April 24, 2024

Suicide rate rises steeply in US

Up 30% in 20 years

Two American celebrities committed suicide during the week: Kate Spade, a 55-year-old fashion designer, and Anthony Bourdain, a 61-year-old chef and TV host. Their deaths underscored dire news from the Centers for Disease Control about a steep increase in suicides in the US over the past two decades.

Nearly 45,000 lives were lost to suicide in 2016 – a 30% rise in half of states since 1999. Rates increased significantly among males in 34 states and females in 43 states. Men accounted for three-quarters of the deaths. The figures were highest among non-Hispanic whites and among those aged 45 to 65 years old.

Suicide is now the tenth leading cause of death for Americans. Suicide, Alzheimer’s disease and overdoses are the only causes of death which are increasing. Among people aged 15 to 34, suicide is the second leading cause of death.

CDC researchers did not single out one issue responsible for the rise. A number of factors are involved. Suicide is often attributed to mental health problems but many who die in this way did not have a diagnosed condition.
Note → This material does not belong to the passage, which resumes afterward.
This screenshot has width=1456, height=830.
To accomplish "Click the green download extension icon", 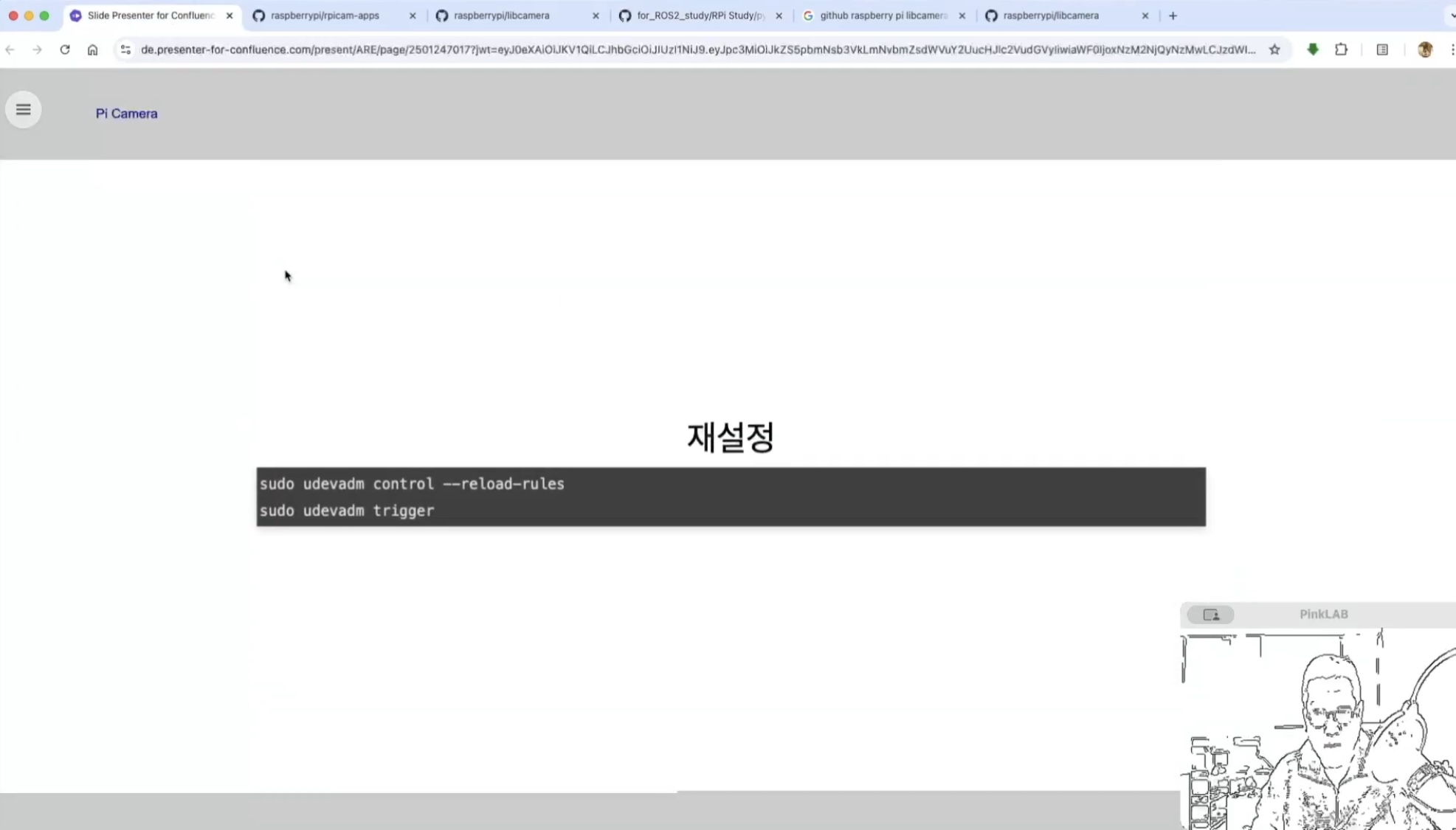I will [1313, 49].
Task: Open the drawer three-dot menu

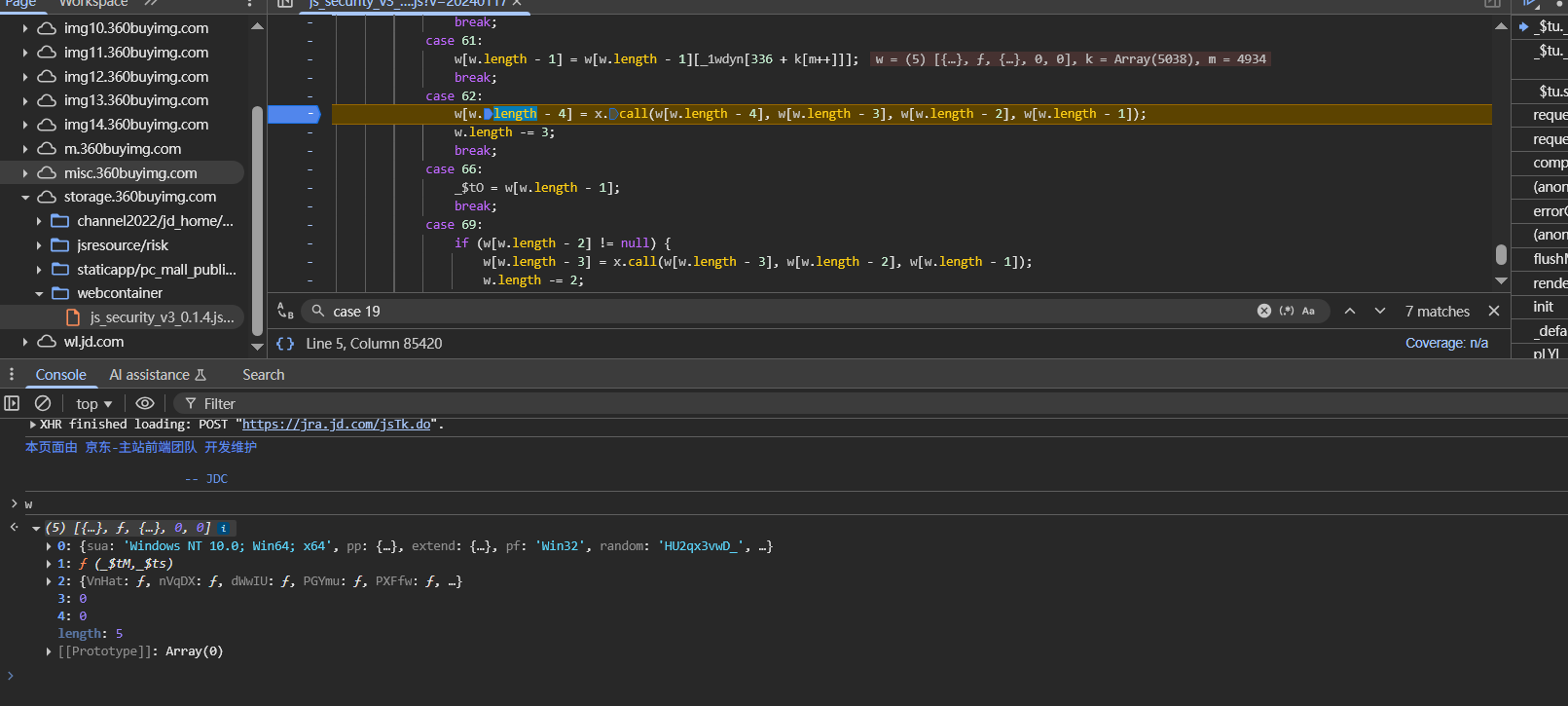Action: tap(12, 375)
However, “the reason most suicide decedents don’t have a known mental disorder is that they were never diagnosed, not that they didn’t have one,” said Dr David Brent, a psychiatrist at the University of Pittsburgh, told the New York Times.

There are other factors as well: relationship setbacks, substance use, poor physical health, and job, money, legal, or housing stress.
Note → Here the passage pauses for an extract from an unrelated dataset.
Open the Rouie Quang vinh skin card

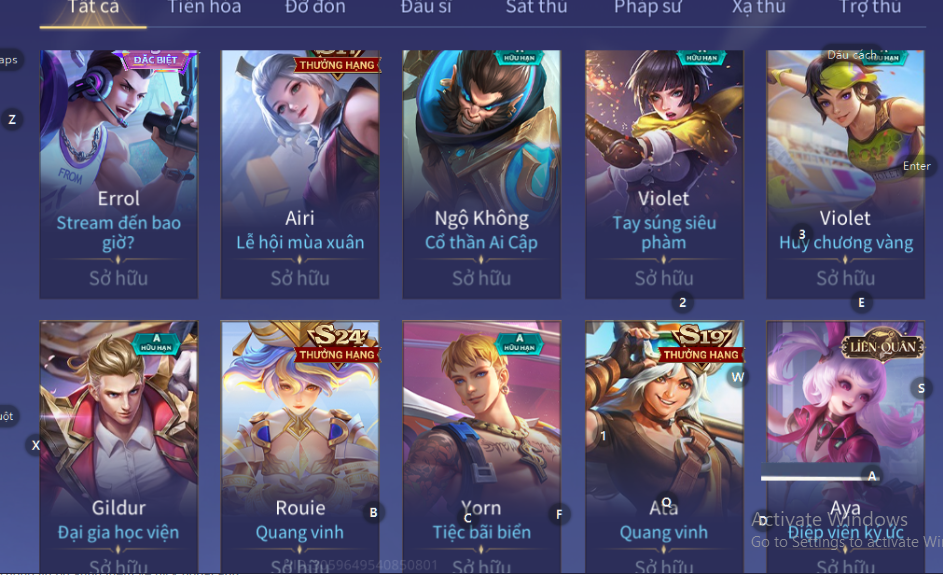pos(299,447)
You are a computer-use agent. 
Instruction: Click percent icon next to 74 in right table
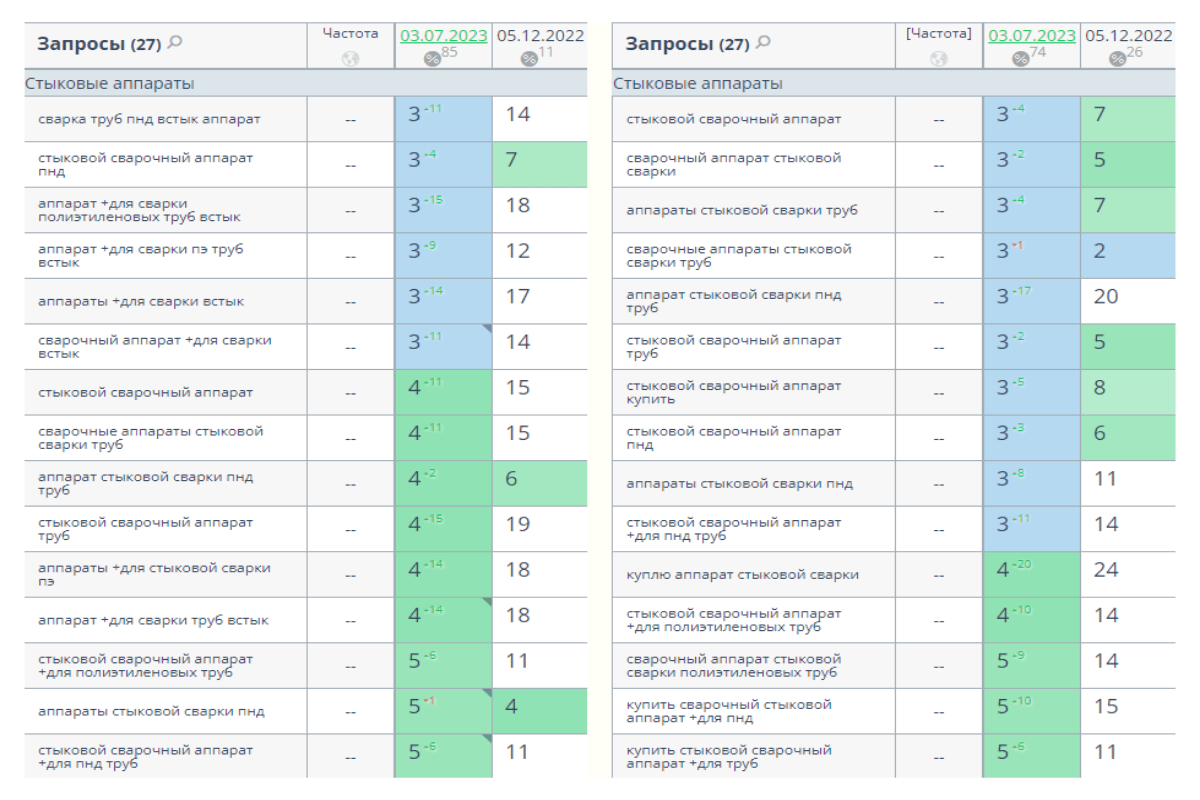coord(1020,59)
Firearms were the leading method, accounting for about half of suicides. The rates varied widely from state to state: 6.9 per 100,000 residents a year in the District of Columbia to 29.2 per 100,000 in Montana.
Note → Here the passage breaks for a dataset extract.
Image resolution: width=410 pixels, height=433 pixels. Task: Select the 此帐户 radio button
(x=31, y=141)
The statistics are puzzling. According to the Times:

Suicide rates have waxed and waned over the country’s history and tend to reach highs in hard times. In 1932, during the Great Depression, the rate was 22 per 100,000, among the highest in modern history. The rate in the new C.D.C. data was 15.4 per 100,000. The past three decades have presented a morbid puzzle. Rates have risen steadily in most age and ethnic groups, even as rates of psychiatric treatment and diagnosis have also greatly increased.

“At what point is it a crisis?” Nadine Kaslow, a past president of the American Psychological Association, asked the Washington Post. “Suicide is a public health crisis when you look at the numbers, and they keep going up. It’s up everywhere. And we know that the rates are actually higher than what’s reported. But homicides still get more attention.”